Chapter Fifty-Two: Subterfuge

The fight was not going well.

Usually if Ratface and Halmir fought, she couldn’t touch him. The ability to change his shape and blink around made him difficult for her to catch even if she had quicker hands.

The glamour was having no such trouble. It caught Halmir each time and he was left to duck out of the way before it could do too much damage. The first time it had struck him he’d looked at it with surprise but at this point only grim determination was left on his face.

It wasn’t that her body had suddenly become stronger under the glamour’s control. It was embarrassing, but it simply used her body better. It moved with a natural grace and economy of movements Ratface wasn’t sure she’d ever achieve. It could read mana as well. She was sure that’s how it knew where he was going to blink to.

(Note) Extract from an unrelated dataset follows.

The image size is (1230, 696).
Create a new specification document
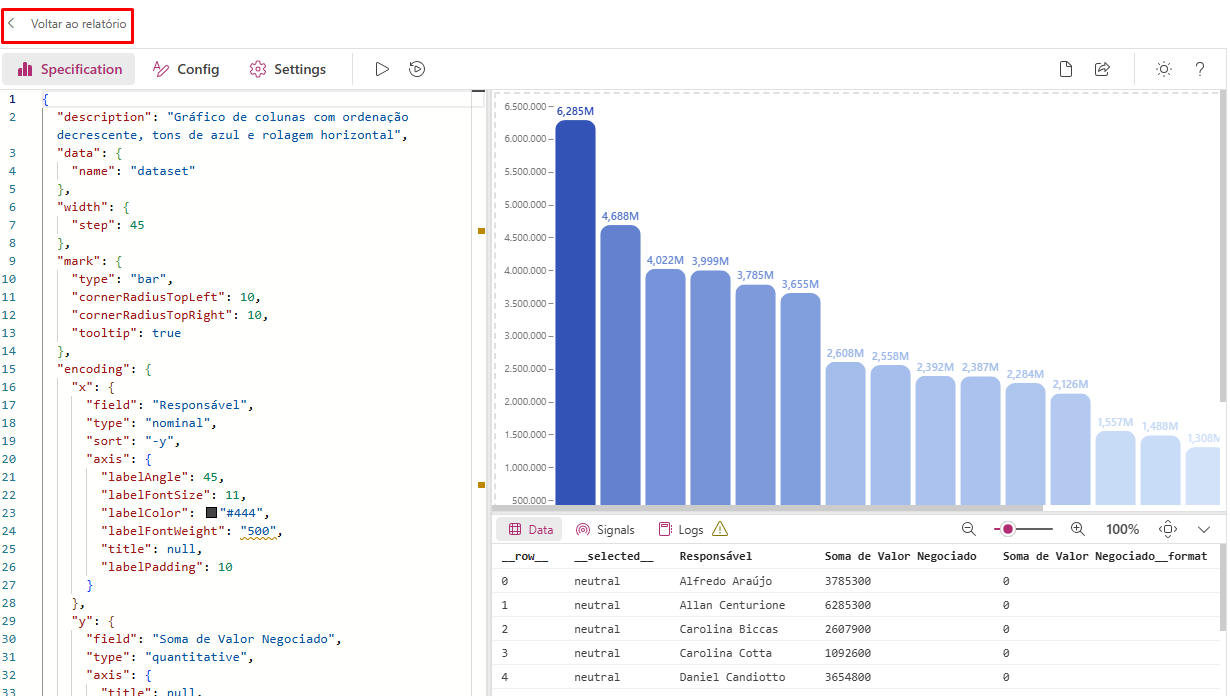(x=1065, y=69)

It was only because the glamour was ‘playing’ that the fight was still going. It was just backhanding him or leaving small cuts with the knife. Not to say those weren’t dangerous. Ratface could feel the force in the strikes and the cuts were beginning to rack up. It was smiling but Ratface could feel the rising boredom in her mind. It’d wrap this up soon.

Halmir appeared before it once more. When it tried to backhand him this time, he caught the arm with two of his. It smiled and stabbed towards him. He slipped away from the attack. His hands were bleeding, and he left a smear of his blood over her hands.

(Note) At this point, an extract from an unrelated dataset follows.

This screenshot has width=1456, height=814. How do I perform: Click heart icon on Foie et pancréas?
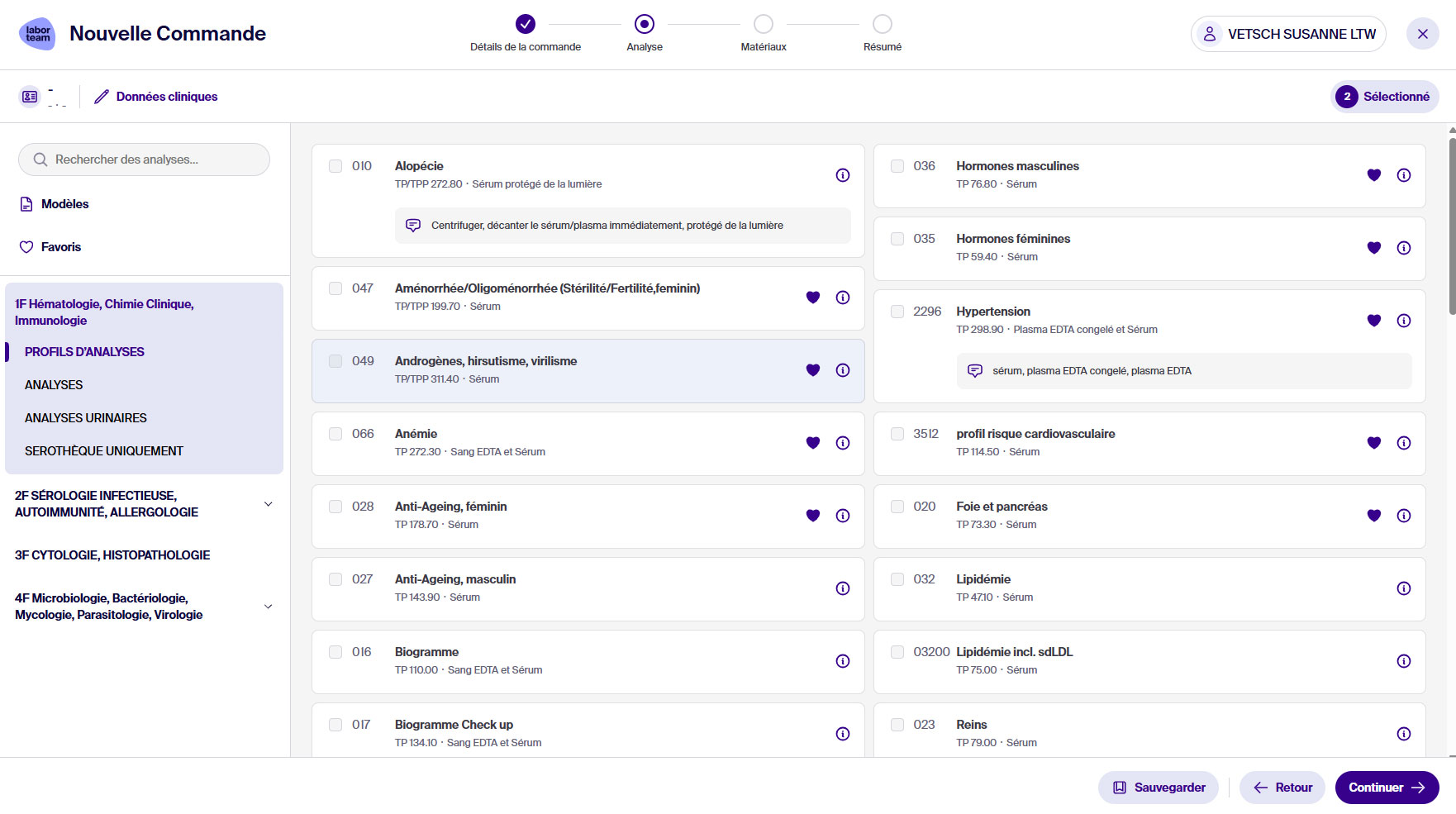pyautogui.click(x=1373, y=516)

It was killing him. Moment by moment he was being cut down and it was her hands that were doing it. She could feel where his blood was left smeared over them. Ratface paused. The pollen had been wiped away from the blood.

Halmir stood panting just out of reach. He was a mess; she doubted he had too many runs against it left. The glamour tilted her head, tapping the knife idly on her hand as it did so.

“So, what’s the plan here?” it asked, “Bore me to death?”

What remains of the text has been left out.